EVALUATION OF SELECTED SIDE-CHANNEL ANALYSIS METHODS FOR RANSOMWARE CLASSIFICATION AND DETECTION

Abstract

The physical implementation of computer hardware leads necessarily to physical behavioron the part of an operating computer. This physical behavior has physical characteristics, many of which become channels of information leakage that can be observed by an unintended receiver. This poses a serious threat to computer security. These “side-channels” of computer operations, such as current usage and power consumption, generation of heat and electromagnetic radiation, and events at the micro-architectural level, can be exploited to compromise the confidentiality of a system. This work considers side-channel analysis techniques for the temperature, power, and micro-architectural side-channels for the purpose of classifying state-of-the-art ransomware on real world, non-virtualized Windows systems.
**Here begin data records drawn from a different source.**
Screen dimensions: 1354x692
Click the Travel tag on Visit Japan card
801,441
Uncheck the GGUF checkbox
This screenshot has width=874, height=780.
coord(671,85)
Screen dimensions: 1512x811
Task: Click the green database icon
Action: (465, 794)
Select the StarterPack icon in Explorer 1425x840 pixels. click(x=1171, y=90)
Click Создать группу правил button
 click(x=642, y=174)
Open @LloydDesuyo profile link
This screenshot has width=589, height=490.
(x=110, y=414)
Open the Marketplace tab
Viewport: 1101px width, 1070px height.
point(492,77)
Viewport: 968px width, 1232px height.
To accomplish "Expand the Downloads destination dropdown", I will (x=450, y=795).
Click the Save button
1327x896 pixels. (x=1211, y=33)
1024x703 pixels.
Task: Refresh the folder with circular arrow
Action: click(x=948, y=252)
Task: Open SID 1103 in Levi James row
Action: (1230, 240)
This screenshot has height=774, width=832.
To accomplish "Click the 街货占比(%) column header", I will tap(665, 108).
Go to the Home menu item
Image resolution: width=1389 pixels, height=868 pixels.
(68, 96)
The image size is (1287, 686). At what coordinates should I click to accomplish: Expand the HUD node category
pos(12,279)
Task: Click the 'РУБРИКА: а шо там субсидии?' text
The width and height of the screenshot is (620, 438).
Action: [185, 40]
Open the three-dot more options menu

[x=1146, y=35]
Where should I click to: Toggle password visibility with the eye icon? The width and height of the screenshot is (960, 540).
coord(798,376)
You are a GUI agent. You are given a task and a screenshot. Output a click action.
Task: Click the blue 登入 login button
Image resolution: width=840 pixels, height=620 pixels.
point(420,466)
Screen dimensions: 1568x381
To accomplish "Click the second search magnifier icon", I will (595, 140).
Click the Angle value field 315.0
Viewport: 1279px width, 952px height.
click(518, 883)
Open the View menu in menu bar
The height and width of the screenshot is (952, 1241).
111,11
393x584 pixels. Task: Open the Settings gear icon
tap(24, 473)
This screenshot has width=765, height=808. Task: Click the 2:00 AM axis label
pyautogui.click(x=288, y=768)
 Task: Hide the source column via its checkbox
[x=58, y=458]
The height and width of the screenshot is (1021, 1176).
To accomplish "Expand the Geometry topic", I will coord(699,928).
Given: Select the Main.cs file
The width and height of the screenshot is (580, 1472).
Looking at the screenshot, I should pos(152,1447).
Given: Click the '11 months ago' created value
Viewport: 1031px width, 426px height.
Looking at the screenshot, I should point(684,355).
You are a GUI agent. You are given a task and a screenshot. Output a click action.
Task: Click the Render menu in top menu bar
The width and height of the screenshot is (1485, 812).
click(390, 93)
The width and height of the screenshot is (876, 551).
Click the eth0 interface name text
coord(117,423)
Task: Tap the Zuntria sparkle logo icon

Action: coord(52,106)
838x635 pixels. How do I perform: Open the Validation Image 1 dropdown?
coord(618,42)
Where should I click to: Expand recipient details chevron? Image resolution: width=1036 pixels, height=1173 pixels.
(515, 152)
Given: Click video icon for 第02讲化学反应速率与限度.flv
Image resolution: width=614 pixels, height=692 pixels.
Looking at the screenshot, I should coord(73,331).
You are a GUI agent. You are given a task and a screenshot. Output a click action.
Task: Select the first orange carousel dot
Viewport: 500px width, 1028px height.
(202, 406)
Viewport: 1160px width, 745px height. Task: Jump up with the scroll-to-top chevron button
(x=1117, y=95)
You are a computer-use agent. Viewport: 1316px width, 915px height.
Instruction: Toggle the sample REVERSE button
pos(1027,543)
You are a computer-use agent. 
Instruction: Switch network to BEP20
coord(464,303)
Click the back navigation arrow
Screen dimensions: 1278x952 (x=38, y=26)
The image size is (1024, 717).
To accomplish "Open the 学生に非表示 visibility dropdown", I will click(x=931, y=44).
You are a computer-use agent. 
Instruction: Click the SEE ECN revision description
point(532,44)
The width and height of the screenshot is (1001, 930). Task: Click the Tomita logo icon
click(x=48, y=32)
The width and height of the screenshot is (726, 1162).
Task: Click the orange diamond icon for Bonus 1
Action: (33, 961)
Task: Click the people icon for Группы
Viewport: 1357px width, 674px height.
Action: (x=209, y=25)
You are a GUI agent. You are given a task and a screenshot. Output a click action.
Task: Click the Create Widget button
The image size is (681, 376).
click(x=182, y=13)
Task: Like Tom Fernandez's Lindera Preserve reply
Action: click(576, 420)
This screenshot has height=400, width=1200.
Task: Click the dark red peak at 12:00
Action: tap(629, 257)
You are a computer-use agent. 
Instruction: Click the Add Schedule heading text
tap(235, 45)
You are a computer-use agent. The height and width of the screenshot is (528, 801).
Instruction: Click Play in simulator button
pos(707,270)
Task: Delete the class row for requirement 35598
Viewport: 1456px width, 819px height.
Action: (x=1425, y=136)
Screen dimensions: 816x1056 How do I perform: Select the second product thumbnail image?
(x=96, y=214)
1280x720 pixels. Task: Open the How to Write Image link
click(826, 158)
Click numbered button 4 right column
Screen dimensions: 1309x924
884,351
Over three thousand ransomware and benign trials were collected to generate training and testing data sets, which required development of a process to synchronize collection of on-system (e.g. performance counters) and off-system (e.g. power) measurements, safely transfer trial data from the encrypted system, and restore the system to a “clean” state without the use of virtualization techniques, which negatively impact the validity of side-channel measurements. Side-channels were evaluated on their effectiveness in accurately differentiating between ransomware and benign operations such as background operating system activity, 7zip encryption, and SPEC benchmarks, in a given time duration, with Matthews’ Correlation Coefficient (MCC) used to measure overall classifier performance of five machine learning classification algorithms.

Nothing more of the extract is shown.